§ **Exercise requirements**: Repeat nothing but the lines below running from the one containing "For every named target in this 209×2576" to the one containing "IELTS TUTOR (40, 809)". Keep both end lines.

Saved data entries
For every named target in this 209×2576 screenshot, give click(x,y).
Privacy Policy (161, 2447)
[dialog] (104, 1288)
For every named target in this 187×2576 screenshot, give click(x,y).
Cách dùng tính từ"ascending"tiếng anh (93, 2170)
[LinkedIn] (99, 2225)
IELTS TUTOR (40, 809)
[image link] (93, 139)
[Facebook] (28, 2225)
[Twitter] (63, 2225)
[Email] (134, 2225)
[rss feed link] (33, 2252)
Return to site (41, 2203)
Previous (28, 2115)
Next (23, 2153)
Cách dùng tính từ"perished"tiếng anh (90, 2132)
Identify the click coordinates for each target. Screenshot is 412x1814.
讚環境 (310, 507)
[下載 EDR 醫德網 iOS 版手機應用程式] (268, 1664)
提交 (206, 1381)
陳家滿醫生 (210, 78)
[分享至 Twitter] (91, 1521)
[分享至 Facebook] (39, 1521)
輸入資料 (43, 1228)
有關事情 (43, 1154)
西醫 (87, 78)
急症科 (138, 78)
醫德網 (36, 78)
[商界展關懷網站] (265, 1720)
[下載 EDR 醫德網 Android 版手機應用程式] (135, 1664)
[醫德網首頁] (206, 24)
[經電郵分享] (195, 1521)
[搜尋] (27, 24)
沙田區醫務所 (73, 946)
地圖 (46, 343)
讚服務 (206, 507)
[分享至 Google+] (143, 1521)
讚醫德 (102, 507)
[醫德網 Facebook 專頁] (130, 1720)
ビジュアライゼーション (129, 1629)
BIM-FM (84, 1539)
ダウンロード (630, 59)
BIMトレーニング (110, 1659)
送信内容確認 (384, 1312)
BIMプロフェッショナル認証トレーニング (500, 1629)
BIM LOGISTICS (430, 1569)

...

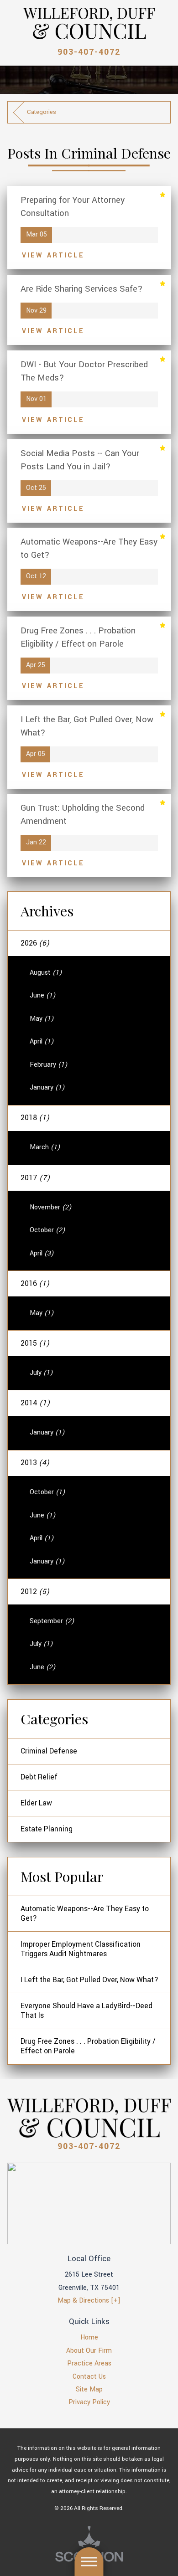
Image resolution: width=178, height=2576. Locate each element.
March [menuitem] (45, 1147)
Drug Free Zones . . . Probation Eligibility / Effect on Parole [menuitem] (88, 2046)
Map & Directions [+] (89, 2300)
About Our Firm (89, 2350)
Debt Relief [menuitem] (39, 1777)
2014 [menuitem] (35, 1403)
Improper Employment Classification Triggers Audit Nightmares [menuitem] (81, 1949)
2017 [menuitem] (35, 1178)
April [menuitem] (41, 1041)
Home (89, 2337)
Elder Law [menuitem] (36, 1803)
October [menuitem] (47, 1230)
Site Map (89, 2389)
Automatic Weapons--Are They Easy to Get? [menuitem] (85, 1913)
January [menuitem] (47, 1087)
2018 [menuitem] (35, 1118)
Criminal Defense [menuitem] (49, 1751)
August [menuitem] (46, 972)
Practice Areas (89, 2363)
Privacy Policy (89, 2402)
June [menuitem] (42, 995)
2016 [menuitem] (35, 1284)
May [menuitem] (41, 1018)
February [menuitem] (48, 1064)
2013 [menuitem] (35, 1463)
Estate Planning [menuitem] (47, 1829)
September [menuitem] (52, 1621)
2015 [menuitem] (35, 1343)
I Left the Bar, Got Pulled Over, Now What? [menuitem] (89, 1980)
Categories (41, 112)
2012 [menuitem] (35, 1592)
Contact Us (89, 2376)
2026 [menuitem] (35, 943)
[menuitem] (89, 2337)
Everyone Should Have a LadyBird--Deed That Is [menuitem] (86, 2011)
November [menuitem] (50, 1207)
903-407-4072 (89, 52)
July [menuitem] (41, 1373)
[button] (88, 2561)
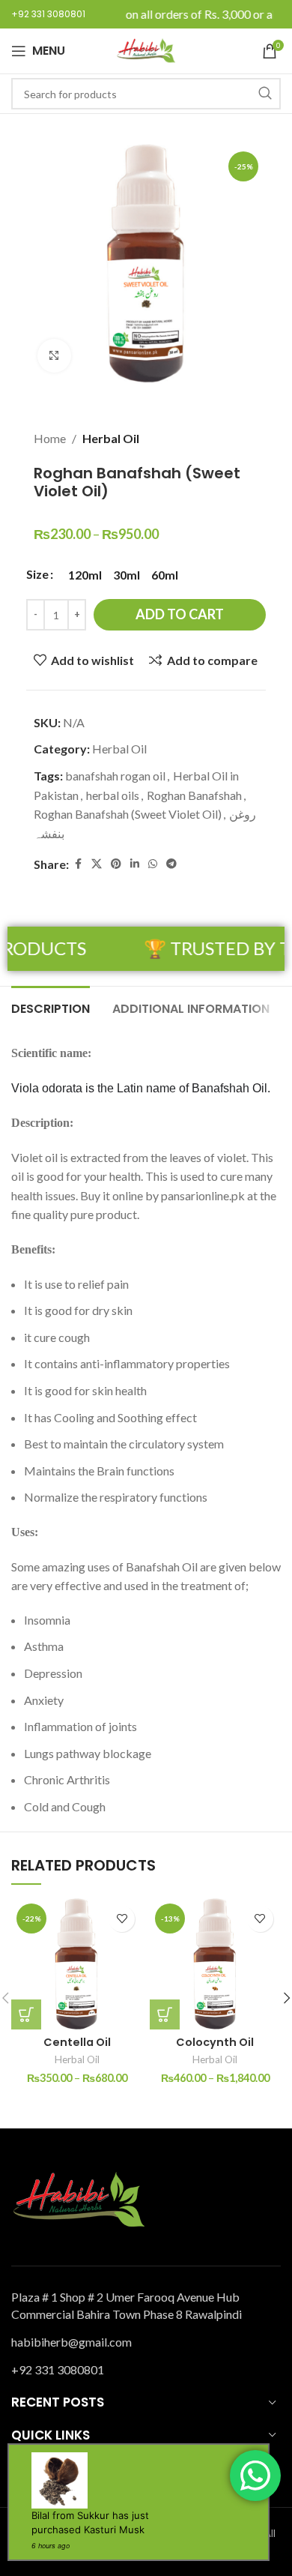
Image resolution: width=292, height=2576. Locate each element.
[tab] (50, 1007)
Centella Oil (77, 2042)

§ **Response to this task**:
For every named target in this 209×2576 screenshot, give click(x,y).
Privacy Policy (161, 2447)
[dialog] (104, 1288)
For every named target in this 187×2576 screenshot, give click(x,y).
Cách dùng tính từ"ascending"tiếng anh (93, 2170)
[LinkedIn] (99, 2225)
IELTS TUTOR (40, 809)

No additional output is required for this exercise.